UNE OEUVRE EN HOMMAGE À GUIDO MOLINARI AU PORT DE MONTRÉAL
Le Port de Montréal a dévoilé la semaine dernière, sur l’un de ses ponts d’étagement situé dans le secteur Viau, une œuvre qui rend hommage à l’artiste montréalais Guido Molinari, une initiative qui permet d’intégrer l’art dans un paysage urbain.
Après deux ans de travaux, le Port de Montréal a mis en service un nouveau pont d’étagement en août dernier. Cette nouvelle structure porte le nom « Vickers » en l’honneur de la Canadian Vickers, une compagnie de construction d’avions et de navires qui a tenu un rôle majeur au début du XXᵉ siècle.
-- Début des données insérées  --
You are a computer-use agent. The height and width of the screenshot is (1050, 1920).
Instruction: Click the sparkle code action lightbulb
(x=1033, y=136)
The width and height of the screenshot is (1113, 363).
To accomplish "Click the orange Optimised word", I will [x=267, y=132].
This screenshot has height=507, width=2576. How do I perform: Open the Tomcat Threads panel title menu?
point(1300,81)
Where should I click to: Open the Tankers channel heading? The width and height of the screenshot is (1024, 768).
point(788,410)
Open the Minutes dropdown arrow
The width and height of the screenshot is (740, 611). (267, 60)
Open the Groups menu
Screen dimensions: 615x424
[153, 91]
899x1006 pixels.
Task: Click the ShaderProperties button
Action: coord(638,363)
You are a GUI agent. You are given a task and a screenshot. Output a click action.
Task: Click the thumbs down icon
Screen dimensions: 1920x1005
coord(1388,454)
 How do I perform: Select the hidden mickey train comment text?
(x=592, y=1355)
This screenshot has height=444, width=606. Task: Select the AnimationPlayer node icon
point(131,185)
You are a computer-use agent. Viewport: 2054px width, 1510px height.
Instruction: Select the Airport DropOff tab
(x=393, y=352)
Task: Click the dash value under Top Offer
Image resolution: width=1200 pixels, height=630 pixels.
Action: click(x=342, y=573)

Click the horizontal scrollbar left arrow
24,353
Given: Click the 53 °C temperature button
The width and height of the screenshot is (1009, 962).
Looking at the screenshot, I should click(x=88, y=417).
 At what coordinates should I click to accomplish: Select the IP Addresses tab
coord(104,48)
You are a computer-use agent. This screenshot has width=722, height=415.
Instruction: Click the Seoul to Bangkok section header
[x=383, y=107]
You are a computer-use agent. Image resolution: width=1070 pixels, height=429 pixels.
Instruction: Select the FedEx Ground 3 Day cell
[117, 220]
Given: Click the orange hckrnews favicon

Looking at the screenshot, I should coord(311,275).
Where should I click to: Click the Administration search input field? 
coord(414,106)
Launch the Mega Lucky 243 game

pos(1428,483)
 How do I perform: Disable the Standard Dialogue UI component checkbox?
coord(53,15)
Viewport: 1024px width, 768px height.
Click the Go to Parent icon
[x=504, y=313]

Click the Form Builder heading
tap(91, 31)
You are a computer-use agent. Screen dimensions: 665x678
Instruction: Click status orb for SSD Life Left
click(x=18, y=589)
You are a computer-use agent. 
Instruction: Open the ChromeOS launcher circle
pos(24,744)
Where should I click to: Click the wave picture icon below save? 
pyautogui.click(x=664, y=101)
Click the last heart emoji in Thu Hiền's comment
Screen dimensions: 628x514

Rappelons que ce pont d’étagement vise à retirer quotidiennement 1500 camions du réseau routier local afin d’augmenter la fluidité du transport des marchandises et des opérations portuaires ainsi que de limiter les nuisances sonores pour les résidents de Mercier–Hochelaga-Maisonneuve (MHM).
La touche finale a été apportée au pont Vickers le 13 décembre, il s’agit d’une composante graphique inspirée de l’oeuvre de Guido Molinari. Cette initiative vise à rendre hommage à l’artiste dont l’atelier était situé dans le quartier MHM où se trouve le pont, à l’angle des rues Darling et Sainte-Catherine. Abstrait, le travail de Guido Molinari est caractérisé par des formes géométriques, souvent des bandes verticales de couleurs diverses.
Un design aux origines de son travail
Appartenant au mouvement des Plasticiens, Molinari était un artiste montréalais dont l’œuvre a rayonné, et rayonne encore, dans tout le Canada. Lancé en 1955, le mouvement s’inscrivait dans une volonté de proposer et d’explorer les possibilités d’une conception inédite de l’espace pictural. Molinari a marqué toute une génération artistique : « Il est devenu une figure incontournable de la peinture canadienne », insiste Francine Savard, designer graphique autonome, qui travaille pour la Fondation Guido Molinari depuis bientôt 10 ans et qui a supervisé le projet de la nouvelle composante graphique du pont Vickers. Elle s’intéresse à l’œuvre de Molinari depuis toujours. Elle a d’ailleurs réalisé une monographie sur son oeuvre pour la fondation éponyme en 2018 : « Ce travail m’a rendue encore plus sensible aux aspects de son oeuvre, » confie-t-elle.
Confectionné à partir d’aluminium, le nouveau design du pont s’inspire de la pièce Angle noir de l’artiste, datant de 1956. Ce travail en noir et blanc renvoie aux oeuvres datant du début de sa carrière. C’est par le noir et le blanc qu’il s’est fait connaître : « Il n’y avait pas de geste, de texture ou de mouvement dans sa peinture à cette époque. Il introduisait une peinture où il s’attardait aux tensions et à l’équilibre entre les formes », explique la designer graphique. Cette vision parlait davantage à Francine Savard, à l’inverse de la représentation colorée ultérieure de son oeuvre : « J’ai pensé que c’était le moyen le plus sobre et fort à la fois pour prendre cette place sur un support immense. Même si la couleur est un signe caractéristique de ses oeuvres, il été préférable de s’en éloigner car il aurait été difficile de respecter ses mesures très précises », ajoute-t-elle.
Outre l’aspect du noir et blanc, Francine Savard a été attirée par Angle noir à la suite de sa lecture d’un texte de l’historien de l’art François-Marc Gagnon : « Il explique qu’il s’agit d’un chant dynamique. Il avait fait un diagramme montrant que la partie de droite pouvait également créer un « L » inversé et que la partie gauche pouvait se poursuivre en dehors du tableau », raconte la designer graphique. Le fait que l’oeuvre puisse continuer d’exister en dehors de son cadre est une spécificité qui a vraiment plu à Francine Savard : « C’était l’oeuvre idéale pour justement s’étendre sur une surface beaucoup plus grande qu’un tableau. »
L’un des plus grands défis dans sa réflexion était de respecter les composantes à plusieurs niveaux : « Il fallait que je m’accorde avec l’oeuvre de Molinari, avec le site et avec l’architecture. On a été très respectueux des proportions de vide, de largeur, et des dispositions de chaque élément de l’œuvre originelle », souligne Francine Savard.
En reprenant sa signature visuelle, cette composante artistique installée dans le Port de Montréal rend dorénavant un hommage quotidien à l’artiste décédé en 2004.